The figure is a block process diagram of one embodiment of the present invention.

Claims (1)

[Claims] 1. A method of extracting coal at high temperature using a liquid solvent, the extraction temperature being within the range of 400 to 500°C, the solvent having a boiling point of at least 270°C, and containing three-ring molecules. or a mixture of a substantially aromatic polycyclic hydrocarbon containing a four-ring molecule or both thereof and a substantially naphthenic polycyclic high-boiling hydrocarbon in an amount of at least 25% by weight of said aromatic component.
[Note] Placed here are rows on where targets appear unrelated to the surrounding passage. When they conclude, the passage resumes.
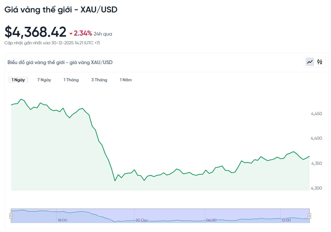
Task: Click the right handle of the range selector
Action: coord(309,216)

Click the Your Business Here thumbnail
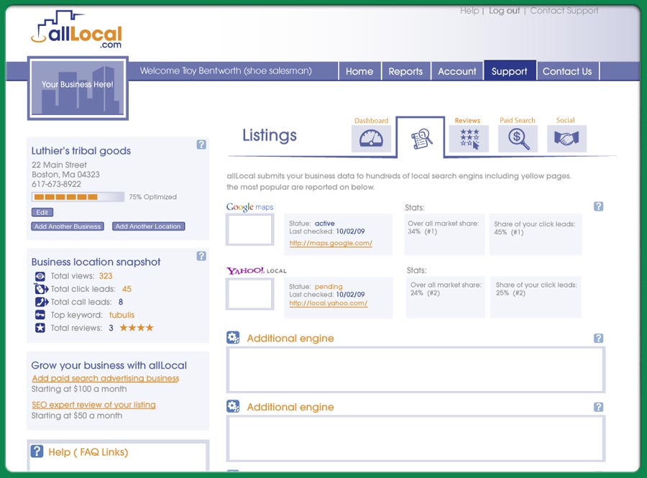point(78,88)
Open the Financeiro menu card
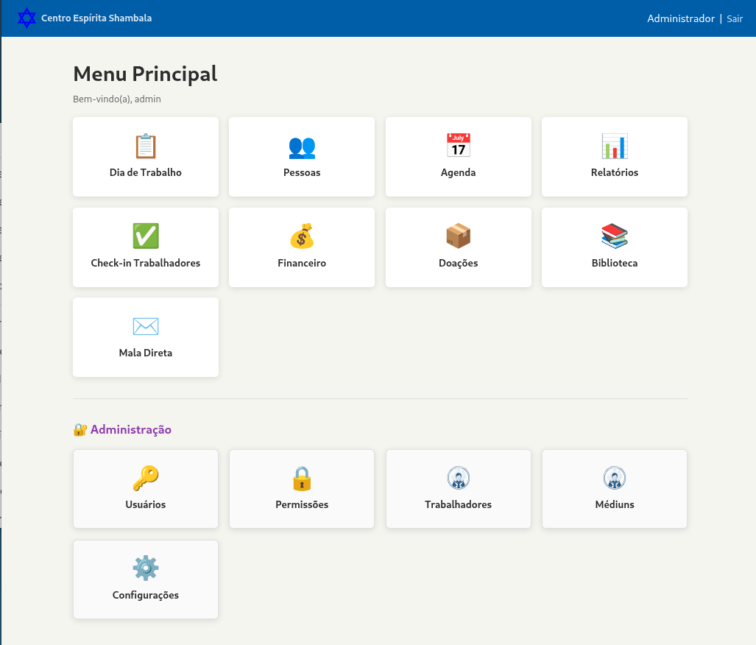This screenshot has height=645, width=756. (x=301, y=247)
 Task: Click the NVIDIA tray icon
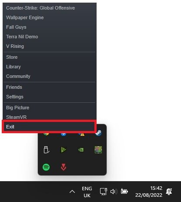tap(81, 150)
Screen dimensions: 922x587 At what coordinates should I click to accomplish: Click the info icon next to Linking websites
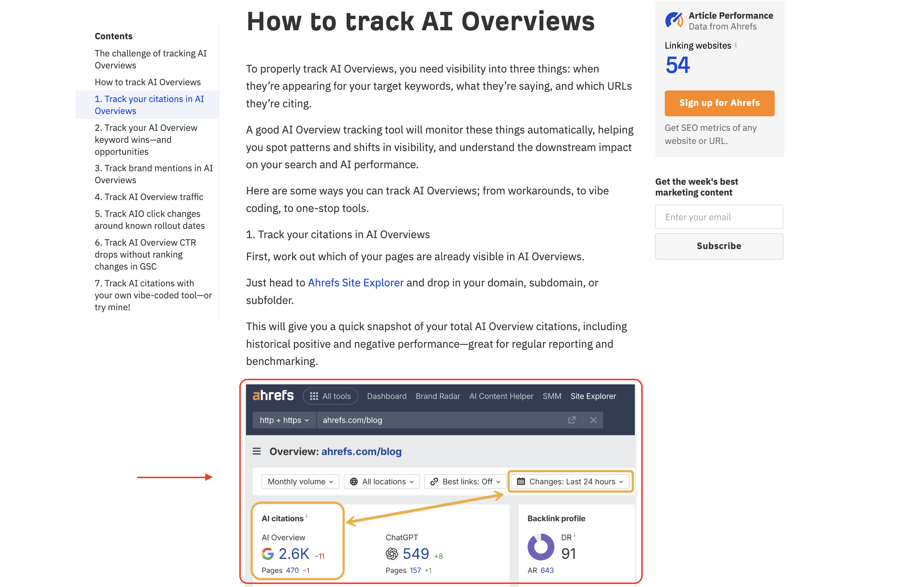tap(736, 45)
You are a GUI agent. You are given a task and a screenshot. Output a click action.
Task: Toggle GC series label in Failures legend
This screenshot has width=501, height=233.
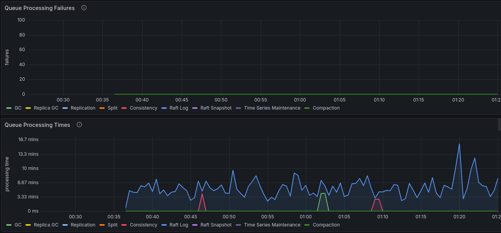coord(18,108)
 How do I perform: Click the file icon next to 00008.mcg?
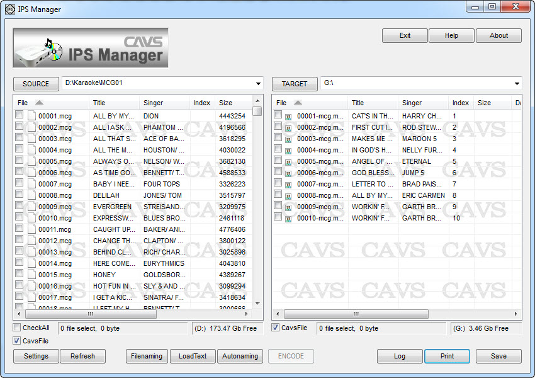tap(31, 195)
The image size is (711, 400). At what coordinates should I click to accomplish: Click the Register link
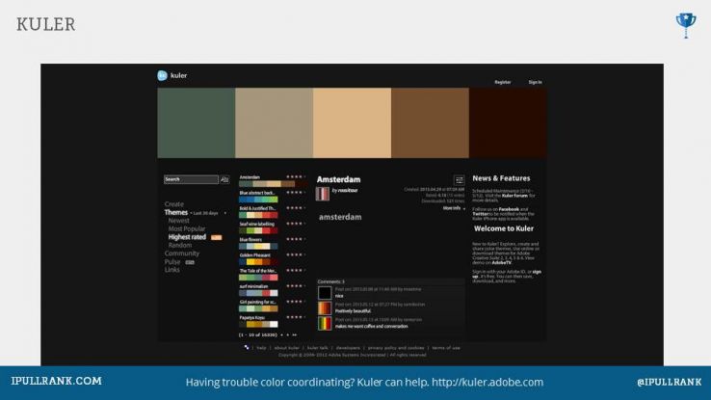tap(503, 82)
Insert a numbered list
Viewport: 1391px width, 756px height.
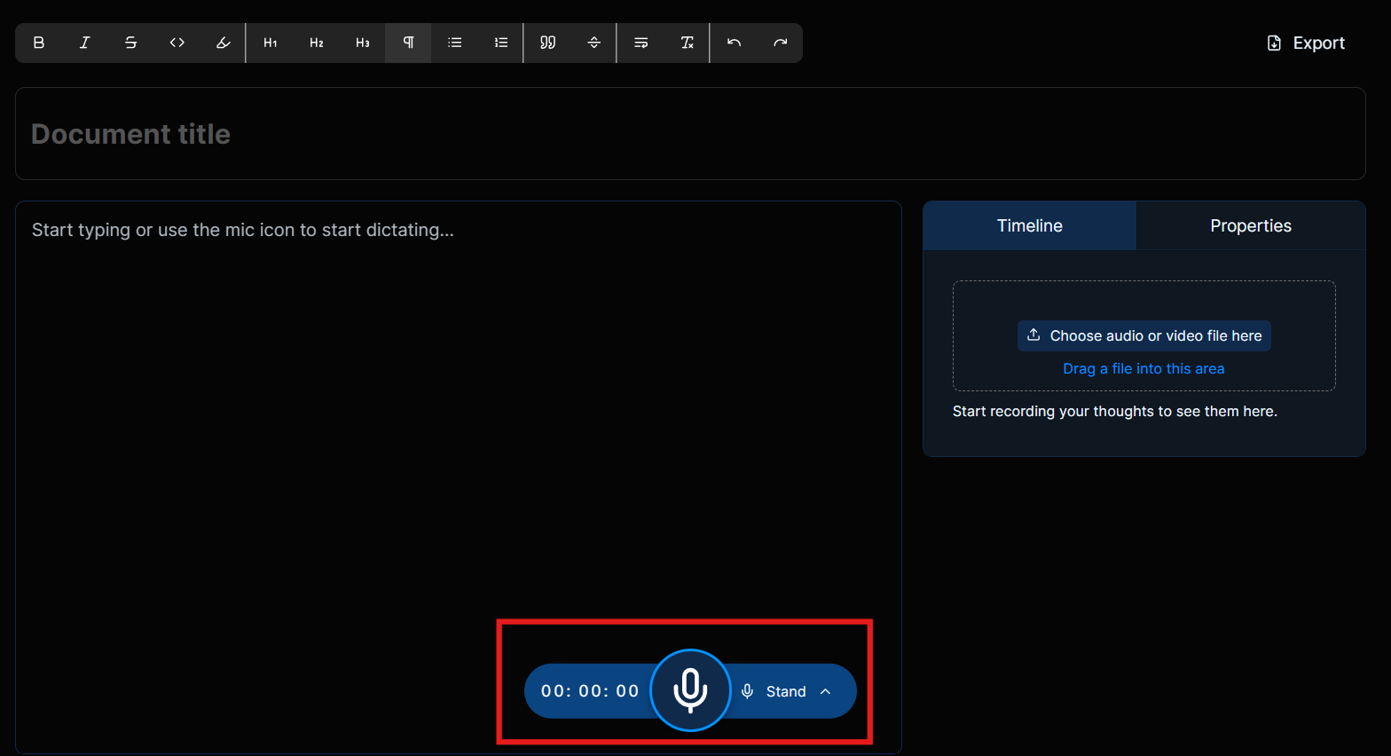coord(501,43)
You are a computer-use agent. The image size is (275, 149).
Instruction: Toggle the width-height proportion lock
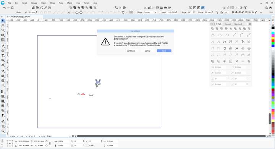[x=50, y=143]
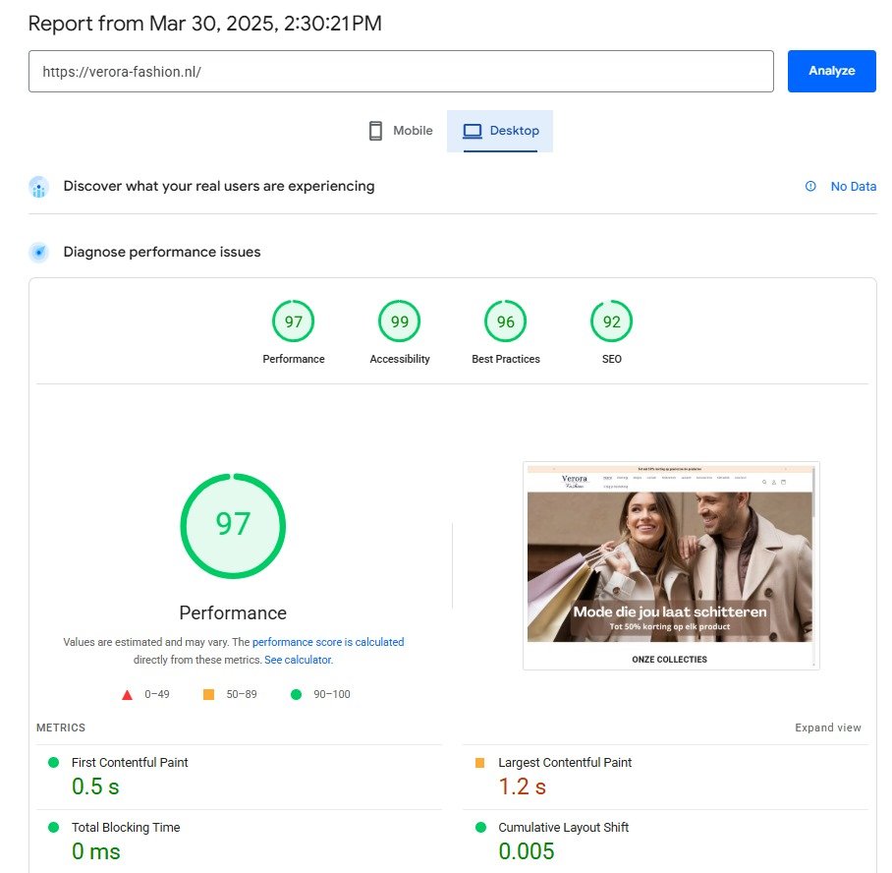Switch to the Mobile tab
Viewport: 892px width, 873px height.
(x=399, y=129)
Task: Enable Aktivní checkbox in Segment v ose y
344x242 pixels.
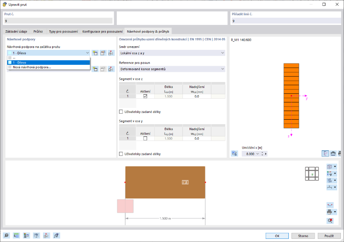Action: (145, 138)
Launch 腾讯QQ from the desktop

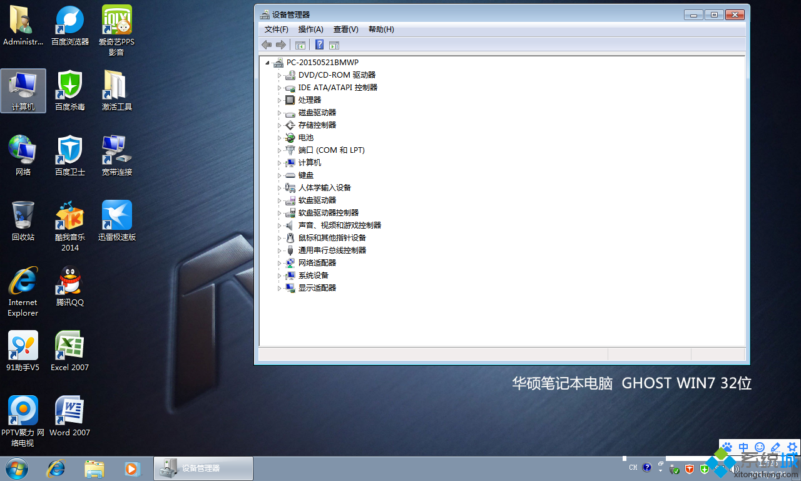click(69, 282)
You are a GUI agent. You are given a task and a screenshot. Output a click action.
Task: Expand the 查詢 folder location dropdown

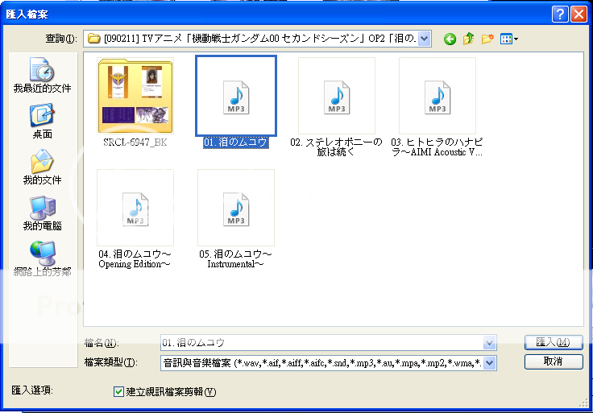425,39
How to do it. 2. Naphthenic hydrocarbons mainly consist of 2-ring molecules, 3-ring molecules, or both, and
2. A process according to claim 1, having a distillation temperature in the range of -300<0>C. 3 Coal is extracted at a temperature of 400°C to 500°C in the absence of added hydrogen, and the extract contains 3-ring molecules, 4-ring molecules, or both molecules, and
Substantially polycyclic aromatic oils boiling at temperatures ranging from 270°C to 360°C are distilled off and a portion of the remaining extract, which is substantially free of solids, is hydrocracked to remove substantially all of the major proportions. Consists of upper naphthenic polycyclic hydrocarbons
An oil with a boiling point in the range of 180-300° C. is removed from the hydrogenation and hydrocracked product and at least a portion of said naphthenic oil is mixed with at least a portion of said aromatic oil to produce at least 25% of said aromatic oil. 2. The method of claim 1, wherein a recycle solvent mixture is produced that contains % naphthenic oil by weight. 4 Weight ratio of aromatic oil:naphthenic oil is 1:0.25
4. A method according to any one of claims 1 to 3 in the range of .about.1:5. 5 The weight ratio of aromatic oil:naphthenic oil is 1:0.5
5. A method according to any one of claims 1 to 4 in the range ˜1:1. 6. The method according to any one of claims 1 to 5, wherein the extraction is carried out at a temperature of 430°C to 450°C.